**Requirement:**
From the top of the entries, reproduce each line exactly, stopping after the line that contains "Task: Click the WeChat logo icon in watermark". Omit pictures.

**Information provided:**
____________________

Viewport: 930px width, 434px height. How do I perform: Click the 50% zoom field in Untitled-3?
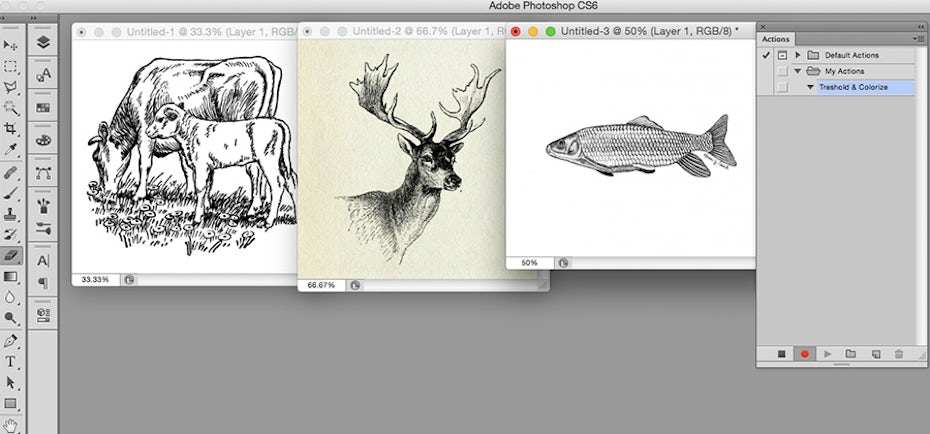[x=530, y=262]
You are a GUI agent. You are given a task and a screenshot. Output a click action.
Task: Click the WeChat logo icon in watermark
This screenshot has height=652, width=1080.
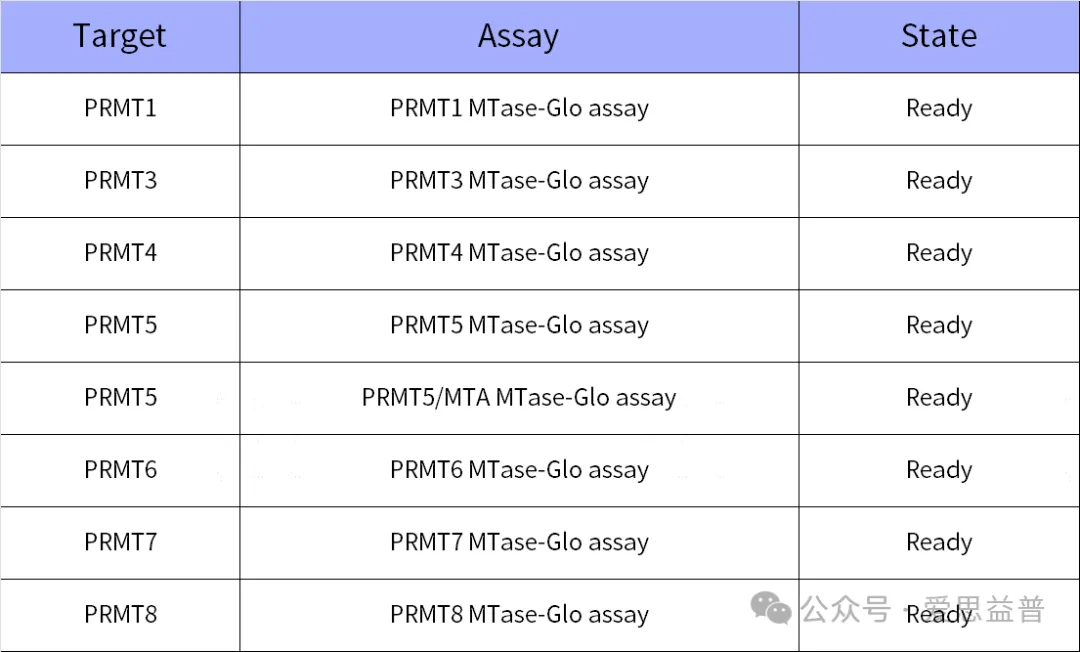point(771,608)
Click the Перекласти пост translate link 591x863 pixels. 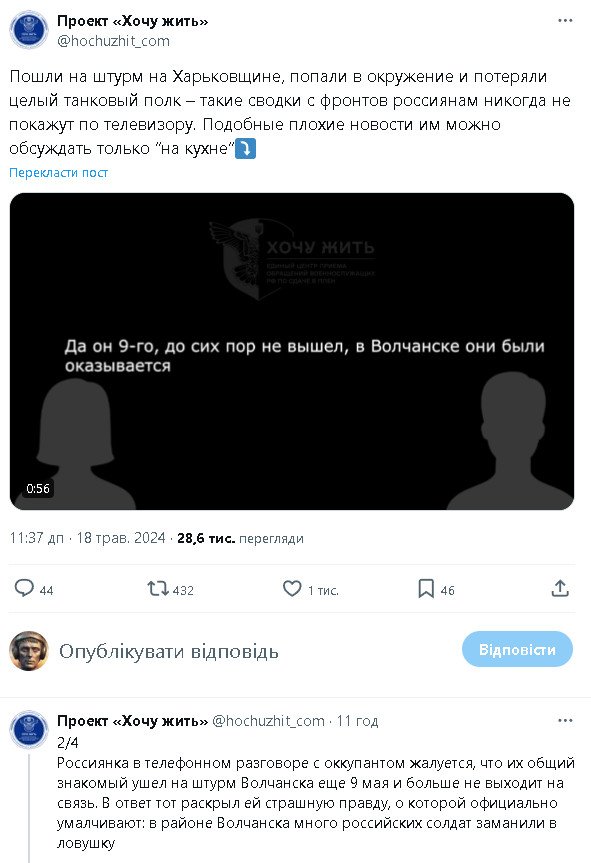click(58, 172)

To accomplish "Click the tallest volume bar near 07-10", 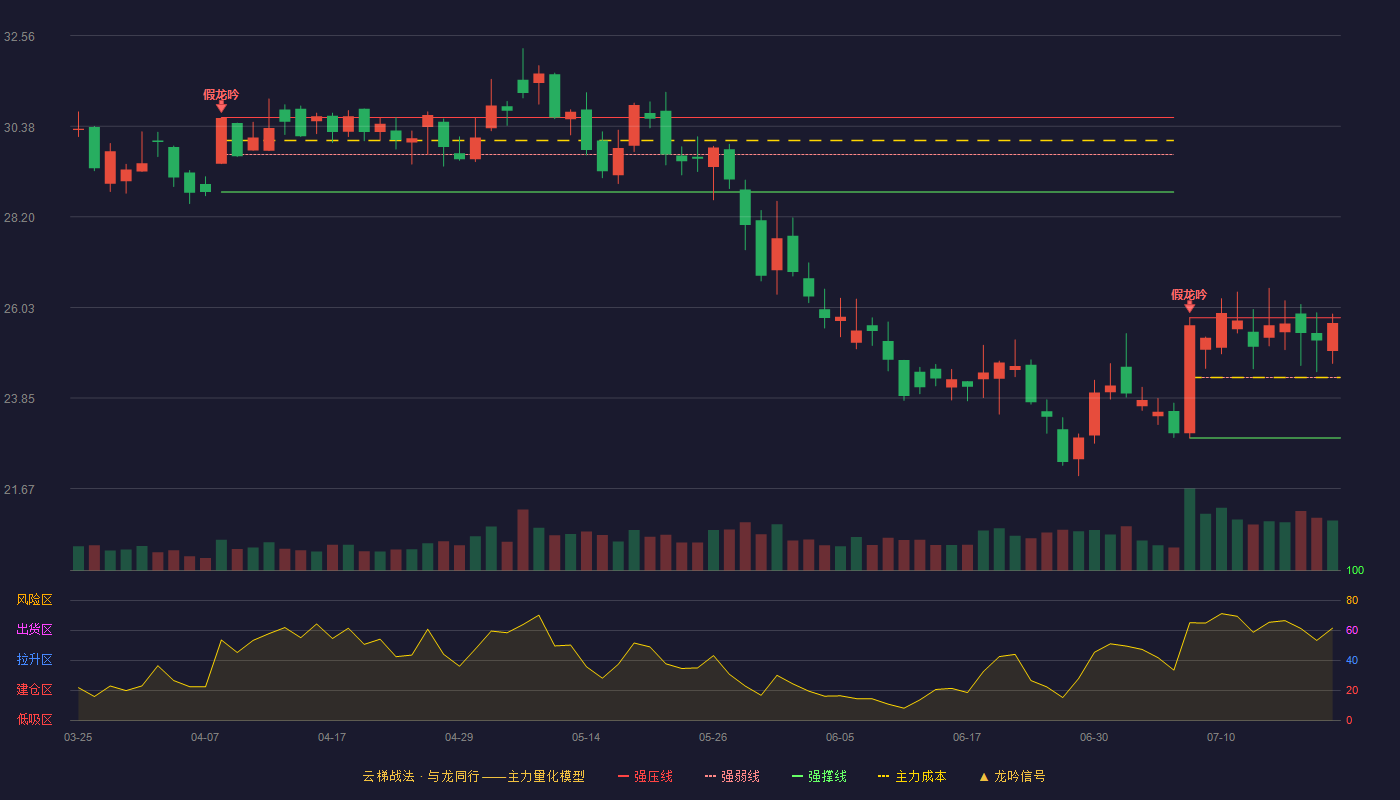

____________________

**Response area:**
Viewport: 930px width, 434px height. How do I perform: Click the 50% zoom field in Untitled-3?
[x=530, y=262]
You are a GUI agent. You are given a task and a screenshot. Output a click action.
Task: Click the WeChat logo icon in watermark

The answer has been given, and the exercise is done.